--- TEXT EXTRACT ---
──────────
On Sat, Jun 27, 2020 at 03:14:14PM -0700, Andy Lutomirski wrote:
>
> > On Jun 27, 2020, at 2:46 PM, Paul E. McKenney <[email protected]> wrote:
> >
> > On Sat, Jun 27, 2020 at 02:02:15PM -0700, Andy Lutomirski wrote:
> >>> On Fri, Jun 26, 2020 at 2:05 PM Paul E. McKenney <[email protected]>
> >>> wrote:
> >>>
> >>> Currently, can_stop_idle_tick() prints "NOHZ: local_softirq_pending HH"
> >>> (where "HH" is the hexadecimal softirq vector number) when one or more
> >>> non-RCU softirq handlers are still enablded when checking to stop the
> >>> scheduler-tick interrupt. This message is not as enlightening as one
> >>> might hope, so this commit changes it to "NOHZ tick-stop error: Non-RCU
> >>> local softirq work is pending, handler #HH.
> >>
> >> Thank you! It would be even better if it would explain *why* the
> >> problem happened, but I suppose this code doesn't actually know.
> >
> > Glad to help!
> >
> > To your point, is it possible to bisect the appearance of this message,
> > or is it as usual non-reproducible? (Hey, had to ask!)
──────────
--- STORED ROWS ---
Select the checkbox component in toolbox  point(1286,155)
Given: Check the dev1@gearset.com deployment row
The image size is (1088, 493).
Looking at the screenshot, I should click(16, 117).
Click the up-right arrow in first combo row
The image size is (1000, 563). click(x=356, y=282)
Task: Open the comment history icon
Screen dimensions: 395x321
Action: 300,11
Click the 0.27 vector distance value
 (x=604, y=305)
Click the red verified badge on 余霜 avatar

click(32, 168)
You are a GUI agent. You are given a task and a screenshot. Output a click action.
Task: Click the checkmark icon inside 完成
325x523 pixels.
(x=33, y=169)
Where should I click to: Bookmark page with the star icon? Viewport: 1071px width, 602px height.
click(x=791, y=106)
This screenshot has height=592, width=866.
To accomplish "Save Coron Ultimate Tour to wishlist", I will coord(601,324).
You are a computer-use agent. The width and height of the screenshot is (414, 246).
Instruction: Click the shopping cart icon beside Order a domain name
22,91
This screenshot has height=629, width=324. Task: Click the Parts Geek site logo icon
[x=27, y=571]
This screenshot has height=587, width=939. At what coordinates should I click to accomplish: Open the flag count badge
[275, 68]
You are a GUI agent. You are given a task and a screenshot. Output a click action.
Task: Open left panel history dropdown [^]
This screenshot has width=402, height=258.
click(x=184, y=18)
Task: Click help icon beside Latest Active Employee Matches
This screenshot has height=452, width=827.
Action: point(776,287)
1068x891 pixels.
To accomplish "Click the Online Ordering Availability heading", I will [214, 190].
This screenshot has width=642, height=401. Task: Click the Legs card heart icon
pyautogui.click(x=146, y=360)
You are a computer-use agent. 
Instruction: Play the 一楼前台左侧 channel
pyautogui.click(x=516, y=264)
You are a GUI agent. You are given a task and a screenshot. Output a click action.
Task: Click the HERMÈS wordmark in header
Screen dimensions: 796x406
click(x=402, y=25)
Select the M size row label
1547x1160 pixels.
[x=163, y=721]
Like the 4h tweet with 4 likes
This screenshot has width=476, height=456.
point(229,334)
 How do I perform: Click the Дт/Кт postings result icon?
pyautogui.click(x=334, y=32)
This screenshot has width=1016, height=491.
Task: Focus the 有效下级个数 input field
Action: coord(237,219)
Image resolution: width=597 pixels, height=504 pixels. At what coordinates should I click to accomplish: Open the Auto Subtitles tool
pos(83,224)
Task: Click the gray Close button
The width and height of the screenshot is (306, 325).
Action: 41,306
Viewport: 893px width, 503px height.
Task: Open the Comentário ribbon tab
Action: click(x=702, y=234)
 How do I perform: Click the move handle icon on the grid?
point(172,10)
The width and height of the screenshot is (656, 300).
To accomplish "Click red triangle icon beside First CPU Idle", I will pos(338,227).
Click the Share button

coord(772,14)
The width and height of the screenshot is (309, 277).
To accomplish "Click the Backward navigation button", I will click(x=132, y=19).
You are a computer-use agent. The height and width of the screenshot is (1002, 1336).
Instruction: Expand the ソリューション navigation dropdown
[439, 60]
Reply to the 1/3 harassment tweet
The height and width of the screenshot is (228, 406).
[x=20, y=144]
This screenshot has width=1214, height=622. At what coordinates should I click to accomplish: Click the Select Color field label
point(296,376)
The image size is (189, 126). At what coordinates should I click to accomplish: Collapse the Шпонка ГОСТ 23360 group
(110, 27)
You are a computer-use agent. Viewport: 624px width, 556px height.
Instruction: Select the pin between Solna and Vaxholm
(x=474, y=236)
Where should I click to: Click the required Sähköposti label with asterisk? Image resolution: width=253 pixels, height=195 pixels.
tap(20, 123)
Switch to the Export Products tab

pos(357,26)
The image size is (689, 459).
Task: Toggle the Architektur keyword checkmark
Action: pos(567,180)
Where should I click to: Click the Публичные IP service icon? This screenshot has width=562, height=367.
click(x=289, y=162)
──────────
--- TASKS TO CARRY OUT ---
**a.** Reproduce the part of the NOHZ tick-stop email thread that starts at the words "On Sat, Jun 27, 2020 at 03:14:14PM" and ends after "pending, handler #HH.".
**b.** Carry the email thread about the NOHZ tick-stop message forward from its last line.

--- EXERCISE RESULTS ---
**a.**
On Sat, Jun 27, 2020 at 03:14:14PM -0700, Andy Lutomirski wrote:
>
> > On Jun 27, 2020, at 2:46 PM, Paul E. McKenney <[email protected]> wrote:
> >
> > On Sat, Jun 27, 2020 at 02:02:15PM -0700, Andy Lutomirski wrote:
> >>> On Fri, Jun 26, 2020 at 2:05 PM Paul E. McKenney <[email protected]>
> >>> wrote:
> >>>
> >>> Currently, can_stop_idle_tick() prints "NOHZ: local_softirq_pending HH"
> >>> (where "HH" is the hexadecimal softirq vector number) when one or more
> >>> non-RCU softirq handlers are still enablded when checking to stop the
> >>> scheduler-tick interrupt. This message is not as enlightening as one
> >>> might hope, so this commit changes it to "NOHZ tick-stop error: Non-RCU
> >>> local softirq work is pending, handler #HH.

**b.**
> >
> >
>
> In this particular case, I tracked it down by good old fashioned sleuthing
> for bugs, but it’s still unclear to me precisely how NOHZ gets involved. The
> bug is that we were entering the kernel from usermode, doing nmi_enter(),
> turning on interrupts, maybe getting a page fault, raising a signal, turning
> off interrupts, nmi_exit(), and back to usermode, with the signal still
> queued and undelivered. This is all kinds of bad, but I still don’t
> understand what softirqs or idle have to do with it.
>
> But I have the bug fixed now!
Glad you found it!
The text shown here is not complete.